## Task prompt:
Please transcribe, word for word, only the lines from the one containing "Instruction: Tap the" through the last line of the records below, both included, and leave out every picture.

Saved entries:
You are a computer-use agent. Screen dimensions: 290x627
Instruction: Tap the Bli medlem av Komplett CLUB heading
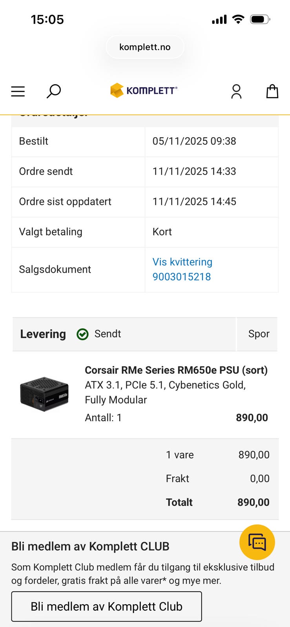click(90, 546)
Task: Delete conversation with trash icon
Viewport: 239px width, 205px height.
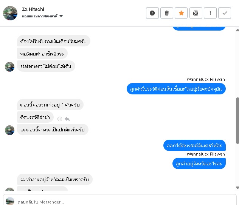Action: click(x=167, y=13)
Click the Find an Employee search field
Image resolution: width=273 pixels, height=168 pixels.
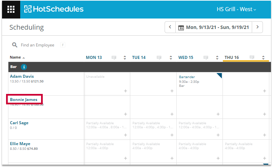click(37, 45)
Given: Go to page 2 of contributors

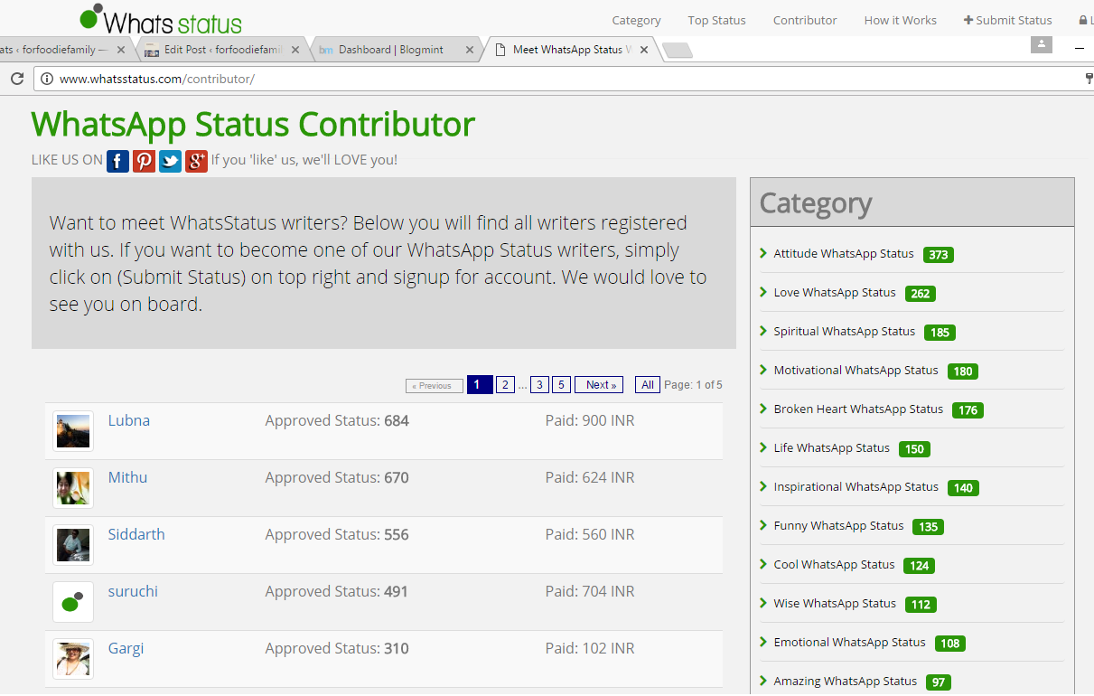Looking at the screenshot, I should 505,385.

## Task result:
Instruction: Tap the Bli medlem av Komplett CLUB heading
click(90, 546)
Task: Delete conversation with trash icon
Viewport: 239px width, 205px height.
Action: click(x=167, y=13)
Click the Find an Employee search field
Image resolution: width=273 pixels, height=168 pixels.
click(37, 45)
Given: Go to page 2 of contributors

Looking at the screenshot, I should 505,385.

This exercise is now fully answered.